Biological Nonlinear Dynamics Data Science Unit (Gerald Pao)

The biological nonlinear dynamics data science unit investigates complex systems explicitly taking into account the role of time. We do this by instead of averaging occurrences using their statistics, we treat observations as frames of a movie and if patterns reoccur then we can use their behaviors in the past to predict their future. In most cases the systems that we study are part of complex networks of interactions and cover multiple scales. These include but are not limited to systems neuroscience, gene expression, posttranscriptional regulatory processes, to ecology, but also include societal and economic systems that have complex interdependencies. The processes that we are most interested in are those where the data has a particular geometry known as low dimensional manifolds. These are geometrical objects generated from embeddings of data that allows us to predict their future behaviors, investigate causal relationships, find if a system is becoming unstable, find early warning signs of critical transitions or catastrophes and more. Our computational approaches are based on tools that have their origin in the generalized Takens theorem, and are collectively known as empirical dynamic modeling (EDM). As a lab we are both a wet and dry lab where we design wet lab experiments that maximize the capabilities of our mathematical methods. The results from this data driven science approach then allows us to generate mechanistic hypotheses that can be again tested experimentally for empirical confirmation. This approach merges traditional hypothesis driven science and the more modern Data driven science approaches into a single virtuous cycle of discovery.
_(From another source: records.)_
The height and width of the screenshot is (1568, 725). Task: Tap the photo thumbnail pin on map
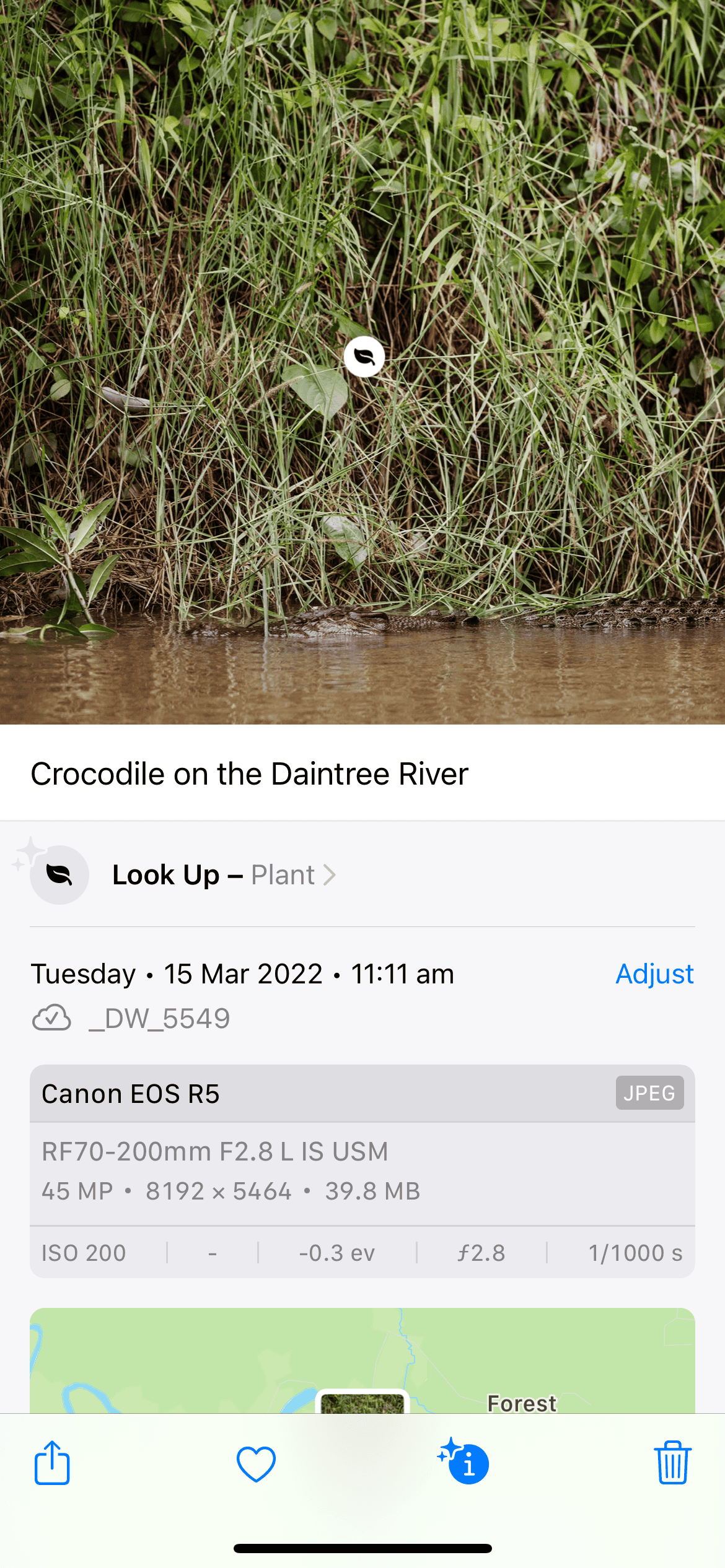(x=362, y=1401)
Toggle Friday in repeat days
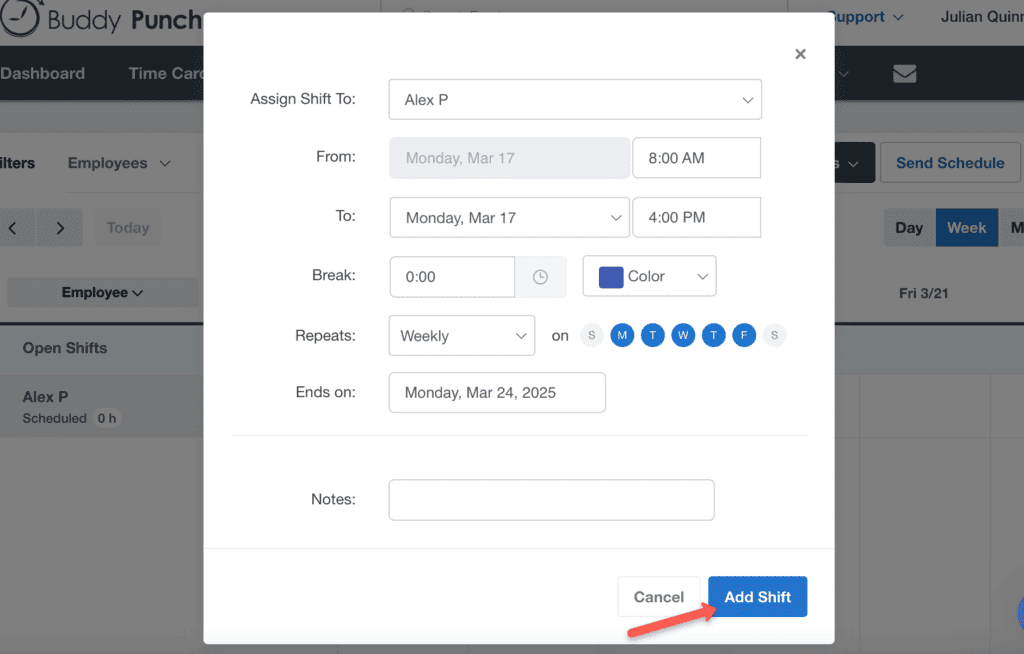The height and width of the screenshot is (654, 1024). (x=744, y=336)
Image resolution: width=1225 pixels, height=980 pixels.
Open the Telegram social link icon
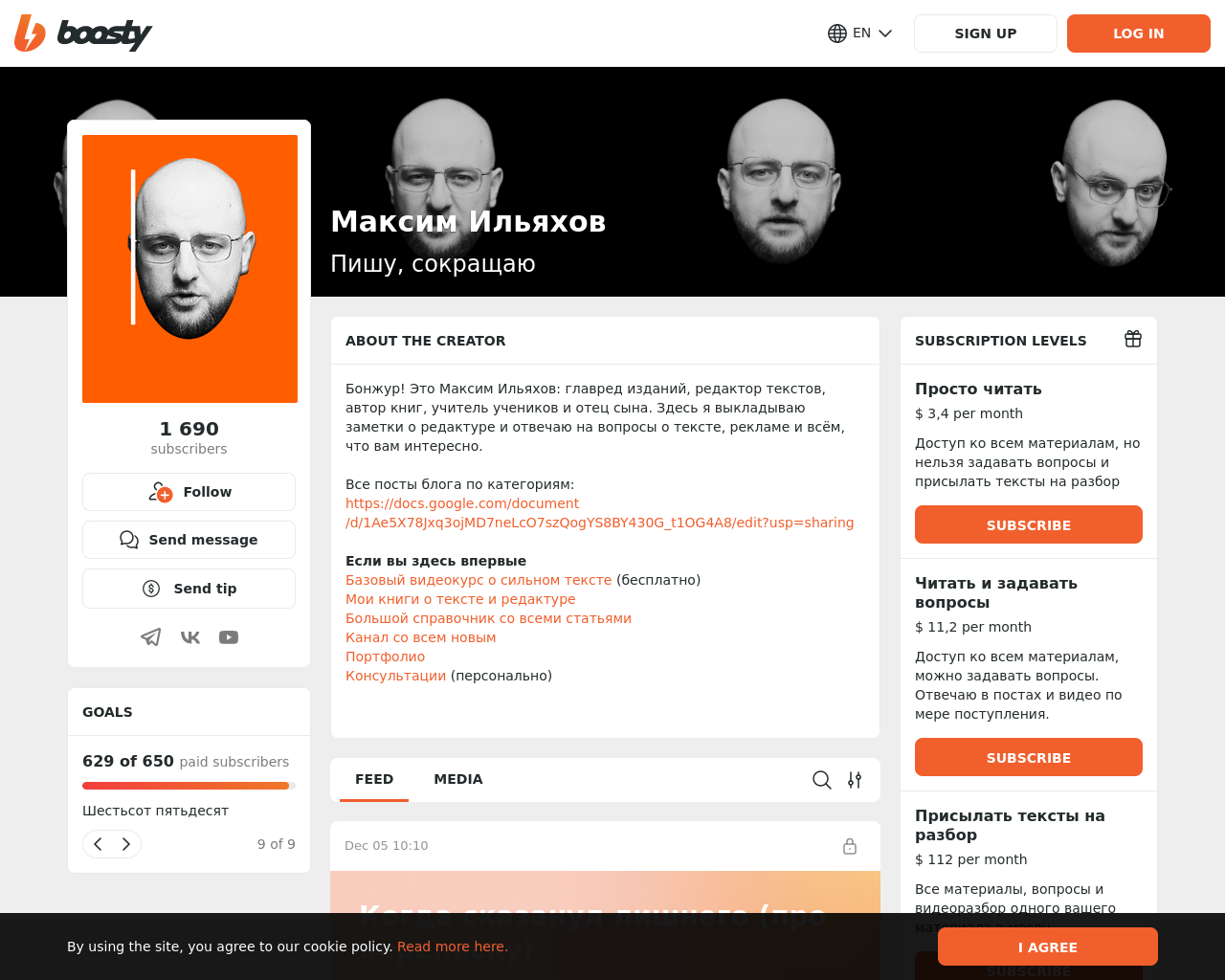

An Illustration of the Takens theorem. a) The Lorenz butterfly attractor example for the Takens theorem. The attractor manifold M is the set of states that the system progresses through. x(t) is the state of the system at time t, and the dynamics are defined by the Lorenz equations. b) A time series is simply a projection of the system states from M to a coordinate axis (Y1 is a state variable of the system). The manifold can be constructed from the component time series. c) Following Takens Theorem, lags of the time series {Y1} can act as coordinate axes to construct a shadow manifold M₁’which maps 1:1 to the original manifold M (the visual similarity between M₁’ and M is apparent). These shadow manifolds can be used for dynamics-based prediction of all kinds of systems, identifying causal variables, and much else.

Big Data Causal inference

Convergent cross-mapping is a powerful technique developed by George Sugihara for the causal inference of nonlinear systems. In our work we have adapted this computationally intensive method for high performance computing through software and hardware modifications to make it possible to be used for Big Data science applications. We actively collaborate with supercomputing centers throughout Japan and professors Keichi Takahashi (Tohoku University) on HPC and Hiroaki Natsukawa (Osaka Seikei University) on big data visualization applications. Applications are primarily for natural as well as human built systems that form large networks.

Downloading the Brain into computers

We have developed a new mathematical framework that allows us to convert observations of whole brain activity into a computational representation that reproduces both the behavior as well as the brain activity of experimental organisms such as flies and fish for which we have large scale brain recordings. The algorithm named Generative Manifold Networks essentially allows the downloading brains into computers using a network extended form of the generalized Takens theorem. We are extending this work to test the settings in which this algorithm works well and are developing an extension of this algorithm into new learning algorithms that start with a downloaded brain but is able to perform continual learning.

Causality without correlation

Although it is widely known that correlation does not guarantee causality, the converse the existence of causality without correlation is not well known in many areas, especially in biology. We are particularly interested in systems in which causality without correlation exists due to the fact that they are extremely nonlinear low dimensional systems. These systems exhibit behaviors akin to “perfect storms” where multiple conditions have to be met to integrate a particular outcome. We are particularly keen on studying systems like these in the epigenetics of pluripotency and neuroscience where we can verify the causality with experiments to proof such relationships.

Cephalopod proteins and collective behavior

Our unit also works on cephalopod specific genes and in particular reflectin proteins that have unusually high optical refractive indices and naturally form optically active nanoparticles. Using tools from human gene therapy we are developing reflectins into optical tools for microscopy and other materials science applications. In addition in collaboration with the Reiter and Miller units, we use tools from Data Science to study the social interactions between cephalopods and develop genetic tools for the study for systems neuroscience in cephalopods.